REQUIRED ACTION:
Output word for word the lines from the one with "Screen dimensions: 716x555" to the final line of the data, both ends included, but skip the pictures.

Collected data entries
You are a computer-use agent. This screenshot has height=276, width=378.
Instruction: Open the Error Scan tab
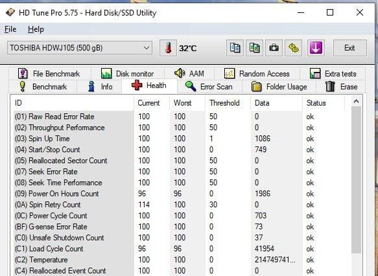click(x=209, y=87)
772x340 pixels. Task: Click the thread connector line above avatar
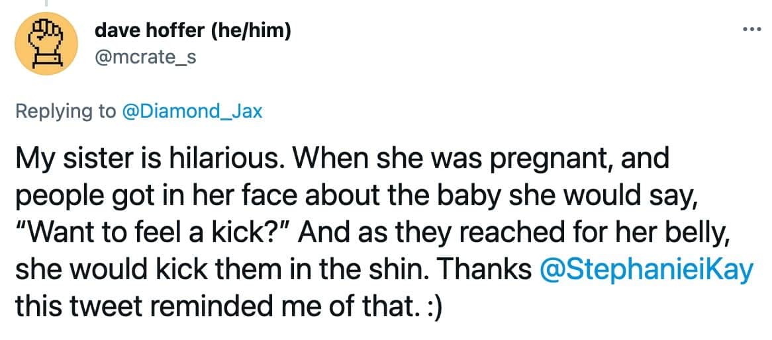coord(45,3)

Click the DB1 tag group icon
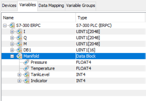19,50
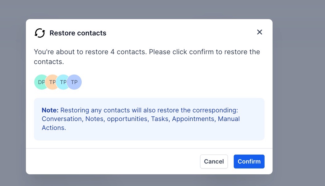Select the purple TP contact avatar
The height and width of the screenshot is (186, 325).
click(74, 82)
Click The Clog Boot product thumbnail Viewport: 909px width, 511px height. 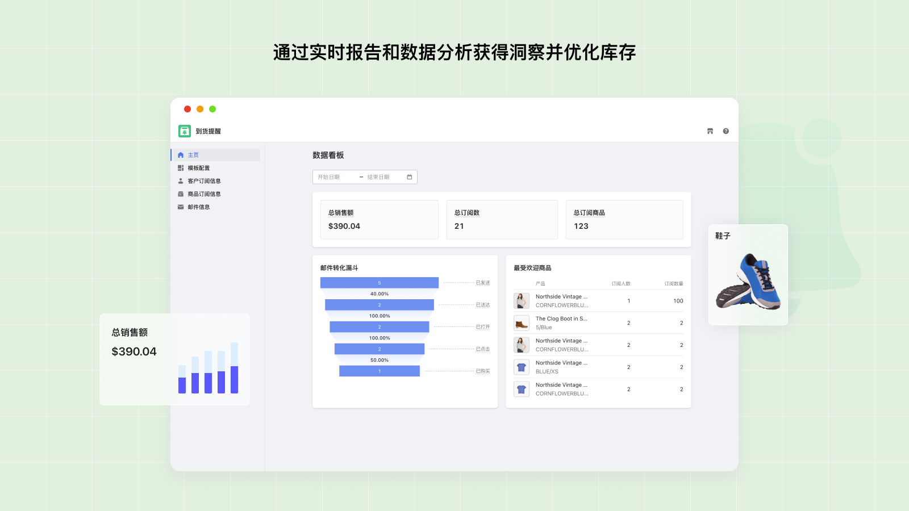click(522, 323)
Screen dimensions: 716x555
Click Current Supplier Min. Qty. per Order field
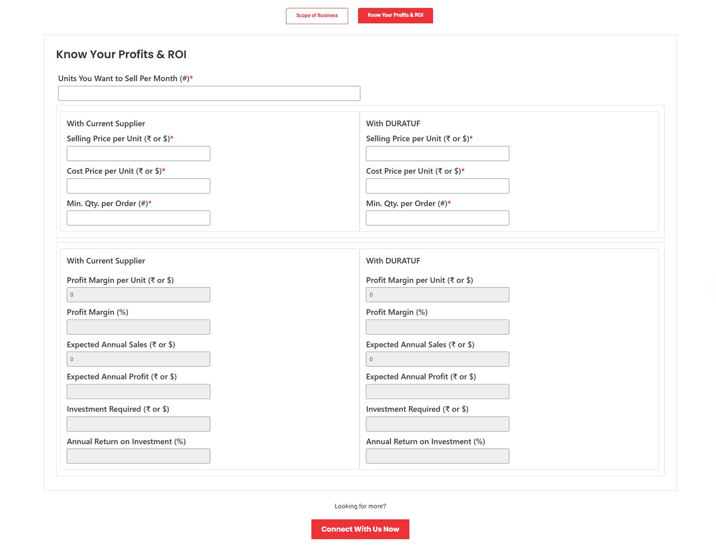[x=138, y=218]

RESPONSE:
Screen dimensions: 716x555
Click Current Supplier Min. Qty. per Order field
[x=138, y=218]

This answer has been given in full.